-------- Input data
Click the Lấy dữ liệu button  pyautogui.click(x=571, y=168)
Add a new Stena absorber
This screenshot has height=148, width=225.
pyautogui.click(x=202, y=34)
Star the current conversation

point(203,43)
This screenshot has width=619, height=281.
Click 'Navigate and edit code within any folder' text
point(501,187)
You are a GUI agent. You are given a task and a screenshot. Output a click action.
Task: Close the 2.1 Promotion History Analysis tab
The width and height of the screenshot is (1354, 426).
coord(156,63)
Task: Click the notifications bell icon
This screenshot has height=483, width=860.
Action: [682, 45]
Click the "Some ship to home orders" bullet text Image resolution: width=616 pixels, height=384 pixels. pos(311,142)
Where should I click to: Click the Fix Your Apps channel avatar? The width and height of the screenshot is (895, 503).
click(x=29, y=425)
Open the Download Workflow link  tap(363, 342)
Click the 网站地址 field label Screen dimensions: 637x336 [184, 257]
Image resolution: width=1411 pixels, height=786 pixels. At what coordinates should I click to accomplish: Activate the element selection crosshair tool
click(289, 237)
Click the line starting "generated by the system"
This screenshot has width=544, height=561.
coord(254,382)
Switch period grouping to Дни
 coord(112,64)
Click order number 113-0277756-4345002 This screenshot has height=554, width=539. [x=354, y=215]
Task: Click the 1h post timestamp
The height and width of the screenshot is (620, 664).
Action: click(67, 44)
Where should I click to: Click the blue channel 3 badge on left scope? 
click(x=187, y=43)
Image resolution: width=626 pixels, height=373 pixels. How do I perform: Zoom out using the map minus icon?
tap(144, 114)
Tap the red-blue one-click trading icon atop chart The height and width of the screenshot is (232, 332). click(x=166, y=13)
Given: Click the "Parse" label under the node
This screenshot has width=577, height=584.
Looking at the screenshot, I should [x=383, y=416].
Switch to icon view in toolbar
----------------
Your assignment: Could you please repeat the data exactly as given?

Output for this task:
Click the Lấy dữ liệu button  pyautogui.click(x=571, y=168)
Add a new Stena absorber
This screenshot has height=148, width=225.
pyautogui.click(x=202, y=34)
Star the current conversation

point(203,43)
This screenshot has width=619, height=281.
Click 'Navigate and edit code within any folder' text
point(501,187)
You are a GUI agent. You are given a task and a screenshot. Output a click action.
Task: Close the 2.1 Promotion History Analysis tab
The width and height of the screenshot is (1354, 426).
coord(156,63)
Task: Click the notifications bell icon
This screenshot has height=483, width=860.
Action: [682, 45]
Click the "Some ship to home orders" bullet text Image resolution: width=616 pixels, height=384 pixels. pos(311,142)
Where should I click to: Click the Fix Your Apps channel avatar? The width and height of the screenshot is (895, 503).
click(x=29, y=425)
Open the Download Workflow link  tap(363, 342)
Click the 网站地址 field label Screen dimensions: 637x336 [184, 257]
Image resolution: width=1411 pixels, height=786 pixels. At what coordinates should I click to accomplish: Activate the element selection crosshair tool
click(289, 237)
Click the line starting "generated by the system"
This screenshot has width=544, height=561.
coord(254,382)
Switch period grouping to Дни
 coord(112,64)
Click order number 113-0277756-4345002 This screenshot has height=554, width=539. [x=354, y=215]
Task: Click the 1h post timestamp
The height and width of the screenshot is (620, 664).
Action: click(67, 44)
Where should I click to: Click the blue channel 3 badge on left scope? 
click(x=187, y=43)
Image resolution: width=626 pixels, height=373 pixels. How do I perform: Zoom out using the map minus icon?
tap(144, 114)
Tap the red-blue one-click trading icon atop chart The height and width of the screenshot is (232, 332). click(x=166, y=13)
Given: Click the "Parse" label under the node
This screenshot has width=577, height=584.
Looking at the screenshot, I should [x=383, y=416].
Switch to icon view in toolbar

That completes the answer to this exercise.